*** Given information ***

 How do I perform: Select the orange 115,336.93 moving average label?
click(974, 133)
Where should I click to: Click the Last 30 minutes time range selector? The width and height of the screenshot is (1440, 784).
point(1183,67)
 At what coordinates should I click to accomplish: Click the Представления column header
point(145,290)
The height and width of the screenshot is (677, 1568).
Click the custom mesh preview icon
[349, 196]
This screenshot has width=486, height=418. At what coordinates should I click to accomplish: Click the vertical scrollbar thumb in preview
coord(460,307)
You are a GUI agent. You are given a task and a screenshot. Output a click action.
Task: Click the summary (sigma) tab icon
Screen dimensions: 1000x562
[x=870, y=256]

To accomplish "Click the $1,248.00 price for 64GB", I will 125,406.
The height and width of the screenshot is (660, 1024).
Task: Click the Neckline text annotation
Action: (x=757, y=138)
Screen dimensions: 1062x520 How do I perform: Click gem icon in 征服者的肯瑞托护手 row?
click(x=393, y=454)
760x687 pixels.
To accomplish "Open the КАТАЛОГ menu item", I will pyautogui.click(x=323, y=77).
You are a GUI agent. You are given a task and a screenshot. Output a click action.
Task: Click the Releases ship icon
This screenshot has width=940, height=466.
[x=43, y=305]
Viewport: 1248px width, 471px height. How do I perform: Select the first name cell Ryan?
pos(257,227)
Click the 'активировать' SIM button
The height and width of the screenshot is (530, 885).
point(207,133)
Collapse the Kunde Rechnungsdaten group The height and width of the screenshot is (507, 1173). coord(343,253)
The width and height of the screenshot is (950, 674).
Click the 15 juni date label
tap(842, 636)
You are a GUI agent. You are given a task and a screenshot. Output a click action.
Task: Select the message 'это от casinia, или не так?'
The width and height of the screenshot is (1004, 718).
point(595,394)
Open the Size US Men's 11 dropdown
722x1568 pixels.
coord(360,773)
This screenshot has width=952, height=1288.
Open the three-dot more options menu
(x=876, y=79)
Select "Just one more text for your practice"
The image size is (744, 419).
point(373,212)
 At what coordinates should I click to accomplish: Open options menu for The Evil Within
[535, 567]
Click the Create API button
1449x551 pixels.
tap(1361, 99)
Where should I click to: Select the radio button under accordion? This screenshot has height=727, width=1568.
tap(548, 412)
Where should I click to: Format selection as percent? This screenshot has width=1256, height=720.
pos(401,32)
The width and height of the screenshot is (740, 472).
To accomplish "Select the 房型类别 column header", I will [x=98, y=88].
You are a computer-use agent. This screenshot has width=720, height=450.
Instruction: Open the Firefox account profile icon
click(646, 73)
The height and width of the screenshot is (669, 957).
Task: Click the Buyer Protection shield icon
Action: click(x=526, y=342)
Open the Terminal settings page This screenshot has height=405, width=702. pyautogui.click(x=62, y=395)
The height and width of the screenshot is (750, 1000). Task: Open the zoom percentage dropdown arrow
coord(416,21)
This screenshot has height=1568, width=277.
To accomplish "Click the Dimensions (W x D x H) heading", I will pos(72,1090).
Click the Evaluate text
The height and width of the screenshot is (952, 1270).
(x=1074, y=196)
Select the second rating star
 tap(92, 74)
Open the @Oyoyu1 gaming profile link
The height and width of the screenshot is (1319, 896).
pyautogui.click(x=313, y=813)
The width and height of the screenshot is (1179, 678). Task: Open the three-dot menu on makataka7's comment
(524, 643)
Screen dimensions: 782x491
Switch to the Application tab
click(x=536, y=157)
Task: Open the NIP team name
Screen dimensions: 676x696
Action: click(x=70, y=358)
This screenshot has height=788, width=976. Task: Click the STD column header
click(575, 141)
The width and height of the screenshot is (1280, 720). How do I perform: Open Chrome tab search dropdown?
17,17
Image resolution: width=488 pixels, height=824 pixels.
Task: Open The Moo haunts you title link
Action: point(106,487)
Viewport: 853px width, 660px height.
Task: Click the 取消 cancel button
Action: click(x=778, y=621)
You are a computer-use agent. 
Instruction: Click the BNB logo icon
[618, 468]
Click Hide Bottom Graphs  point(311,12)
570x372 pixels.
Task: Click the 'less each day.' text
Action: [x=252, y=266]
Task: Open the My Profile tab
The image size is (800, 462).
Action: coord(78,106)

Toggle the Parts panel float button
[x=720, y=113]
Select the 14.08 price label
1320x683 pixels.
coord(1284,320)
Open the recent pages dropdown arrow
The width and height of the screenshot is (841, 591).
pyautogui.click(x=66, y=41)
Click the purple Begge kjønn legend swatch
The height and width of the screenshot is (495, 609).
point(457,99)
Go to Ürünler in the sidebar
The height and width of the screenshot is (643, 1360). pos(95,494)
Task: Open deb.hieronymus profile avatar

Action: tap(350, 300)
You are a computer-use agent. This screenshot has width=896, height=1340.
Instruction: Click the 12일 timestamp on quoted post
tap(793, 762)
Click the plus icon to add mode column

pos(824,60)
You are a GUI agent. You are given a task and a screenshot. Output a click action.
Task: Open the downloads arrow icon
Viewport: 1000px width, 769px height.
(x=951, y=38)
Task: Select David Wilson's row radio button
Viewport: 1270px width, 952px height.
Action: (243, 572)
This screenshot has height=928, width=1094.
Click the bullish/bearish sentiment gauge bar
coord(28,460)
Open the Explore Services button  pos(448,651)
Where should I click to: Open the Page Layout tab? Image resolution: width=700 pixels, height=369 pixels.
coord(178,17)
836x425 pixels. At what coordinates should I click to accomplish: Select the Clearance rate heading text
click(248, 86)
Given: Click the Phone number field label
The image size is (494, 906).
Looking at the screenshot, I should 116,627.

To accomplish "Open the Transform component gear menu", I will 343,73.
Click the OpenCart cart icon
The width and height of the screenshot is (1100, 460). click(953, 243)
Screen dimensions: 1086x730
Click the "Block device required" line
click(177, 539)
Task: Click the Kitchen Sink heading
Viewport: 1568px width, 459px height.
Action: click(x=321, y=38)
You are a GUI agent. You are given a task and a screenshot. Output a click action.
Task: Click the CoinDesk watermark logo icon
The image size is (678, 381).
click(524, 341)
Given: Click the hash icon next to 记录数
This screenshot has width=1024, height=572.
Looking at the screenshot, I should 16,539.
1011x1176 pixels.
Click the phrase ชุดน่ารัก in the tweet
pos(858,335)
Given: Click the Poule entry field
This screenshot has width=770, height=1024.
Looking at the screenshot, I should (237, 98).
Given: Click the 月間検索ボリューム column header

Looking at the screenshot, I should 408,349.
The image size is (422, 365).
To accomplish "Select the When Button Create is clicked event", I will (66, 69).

***

# Your goal
Exact copies of all the entries above are to be printed.

# Task solution
 How do I perform: Select the orange 115,336.93 moving average label?
click(974, 133)
Where should I click to: Click the Last 30 minutes time range selector? The width and height of the screenshot is (1440, 784).
point(1183,67)
 At what coordinates should I click to accomplish: Click the Представления column header
point(145,290)
The height and width of the screenshot is (677, 1568).
Click the custom mesh preview icon
[349, 196]
This screenshot has width=486, height=418. At what coordinates should I click to accomplish: Click the vertical scrollbar thumb in preview
coord(460,307)
You are a GUI agent. You are given a task and a screenshot. Output a click action.
Task: Click the summary (sigma) tab icon
Screen dimensions: 1000x562
[x=870, y=256]

To accomplish "Click the $1,248.00 price for 64GB", I will 125,406.
The height and width of the screenshot is (660, 1024).
Task: Click the Neckline text annotation
Action: (x=757, y=138)
Screen dimensions: 1062x520 How do I perform: Click gem icon in 征服者的肯瑞托护手 row?
click(x=393, y=454)
760x687 pixels.
To accomplish "Open the КАТАЛОГ menu item", I will pyautogui.click(x=323, y=77).
You are a GUI agent. You are given a task and a screenshot. Output a click action.
Task: Click the Releases ship icon
This screenshot has width=940, height=466.
[x=43, y=305]
Viewport: 1248px width, 471px height. How do I perform: Select the first name cell Ryan?
pos(257,227)
Click the 'активировать' SIM button
The height and width of the screenshot is (530, 885).
point(207,133)
Collapse the Kunde Rechnungsdaten group The height and width of the screenshot is (507, 1173). coord(343,253)
The width and height of the screenshot is (950, 674).
Click the 15 juni date label
tap(842, 636)
You are a GUI agent. You are given a task and a screenshot. Output a click action.
Task: Select the message 'это от casinia, или не так?'
The width and height of the screenshot is (1004, 718).
point(595,394)
Open the Size US Men's 11 dropdown
722x1568 pixels.
coord(360,773)
This screenshot has width=952, height=1288.
Open the three-dot more options menu
(x=876, y=79)
Select "Just one more text for your practice"
The image size is (744, 419).
point(373,212)
 At what coordinates should I click to accomplish: Open options menu for The Evil Within
[535, 567]
Click the Create API button
1449x551 pixels.
tap(1361, 99)
Where should I click to: Select the radio button under accordion? This screenshot has height=727, width=1568.
tap(548, 412)
Where should I click to: Format selection as percent? This screenshot has width=1256, height=720.
pos(401,32)
The width and height of the screenshot is (740, 472).
To accomplish "Select the 房型类别 column header", I will [x=98, y=88].
You are a computer-use agent. This screenshot has width=720, height=450.
Instruction: Open the Firefox account profile icon
click(646, 73)
The height and width of the screenshot is (669, 957).
Task: Click the Buyer Protection shield icon
Action: click(x=526, y=342)
Open the Terminal settings page This screenshot has height=405, width=702. pyautogui.click(x=62, y=395)
The height and width of the screenshot is (750, 1000). Task: Open the zoom percentage dropdown arrow
coord(416,21)
This screenshot has height=1568, width=277.
To accomplish "Click the Dimensions (W x D x H) heading", I will pos(72,1090).
Click the Evaluate text
The height and width of the screenshot is (952, 1270).
(x=1074, y=196)
Select the second rating star
 tap(92, 74)
Open the @Oyoyu1 gaming profile link
The height and width of the screenshot is (1319, 896).
pyautogui.click(x=313, y=813)
The width and height of the screenshot is (1179, 678). Task: Open the three-dot menu on makataka7's comment
(524, 643)
Screen dimensions: 782x491
Switch to the Application tab
click(x=536, y=157)
Task: Open the NIP team name
Screen dimensions: 676x696
Action: click(x=70, y=358)
This screenshot has height=788, width=976. Task: Click the STD column header
click(575, 141)
The width and height of the screenshot is (1280, 720). How do I perform: Open Chrome tab search dropdown?
17,17
Image resolution: width=488 pixels, height=824 pixels.
Task: Open The Moo haunts you title link
Action: point(106,487)
Viewport: 853px width, 660px height.
Task: Click the 取消 cancel button
Action: click(x=778, y=621)
You are a computer-use agent. 
Instruction: Click the BNB logo icon
[618, 468]
Click Hide Bottom Graphs  point(311,12)
570x372 pixels.
Task: Click the 'less each day.' text
Action: [x=252, y=266]
Task: Open the My Profile tab
The image size is (800, 462).
Action: coord(78,106)

Toggle the Parts panel float button
[x=720, y=113]
Select the 14.08 price label
1320x683 pixels.
coord(1284,320)
Open the recent pages dropdown arrow
The width and height of the screenshot is (841, 591).
pyautogui.click(x=66, y=41)
Click the purple Begge kjønn legend swatch
The height and width of the screenshot is (495, 609).
point(457,99)
Go to Ürünler in the sidebar
The height and width of the screenshot is (643, 1360). pos(95,494)
Task: Open deb.hieronymus profile avatar

Action: tap(350, 300)
You are a computer-use agent. This screenshot has width=896, height=1340.
Instruction: Click the 12일 timestamp on quoted post
tap(793, 762)
Click the plus icon to add mode column

pos(824,60)
You are a GUI agent. You are given a task and a screenshot. Output a click action.
Task: Open the downloads arrow icon
Viewport: 1000px width, 769px height.
(x=951, y=38)
Task: Select David Wilson's row radio button
Viewport: 1270px width, 952px height.
Action: (243, 572)
This screenshot has height=928, width=1094.
Click the bullish/bearish sentiment gauge bar
coord(28,460)
Open the Explore Services button  pos(448,651)
Where should I click to: Open the Page Layout tab? Image resolution: width=700 pixels, height=369 pixels.
coord(178,17)
836x425 pixels. At what coordinates should I click to accomplish: Select the Clearance rate heading text
click(248, 86)
Given: Click the Phone number field label
The image size is (494, 906).
Looking at the screenshot, I should 116,627.

To accomplish "Open the Transform component gear menu", I will 343,73.
Click the OpenCart cart icon
The width and height of the screenshot is (1100, 460). click(953, 243)
Screen dimensions: 1086x730
Click the "Block device required" line
click(177, 539)
Task: Click the Kitchen Sink heading
Viewport: 1568px width, 459px height.
Action: click(x=321, y=38)
You are a GUI agent. You are given a task and a screenshot. Output a click action.
Task: Click the CoinDesk watermark logo icon
The image size is (678, 381).
click(524, 341)
Given: Click the hash icon next to 记录数
This screenshot has width=1024, height=572.
Looking at the screenshot, I should 16,539.
1011x1176 pixels.
Click the phrase ชุดน่ารัก in the tweet
pos(858,335)
Given: Click the Poule entry field
This screenshot has width=770, height=1024.
Looking at the screenshot, I should (237, 98).
Given: Click the 月間検索ボリューム column header

Looking at the screenshot, I should 408,349.
The image size is (422, 365).
To accomplish "Select the When Button Create is clicked event", I will (66, 69).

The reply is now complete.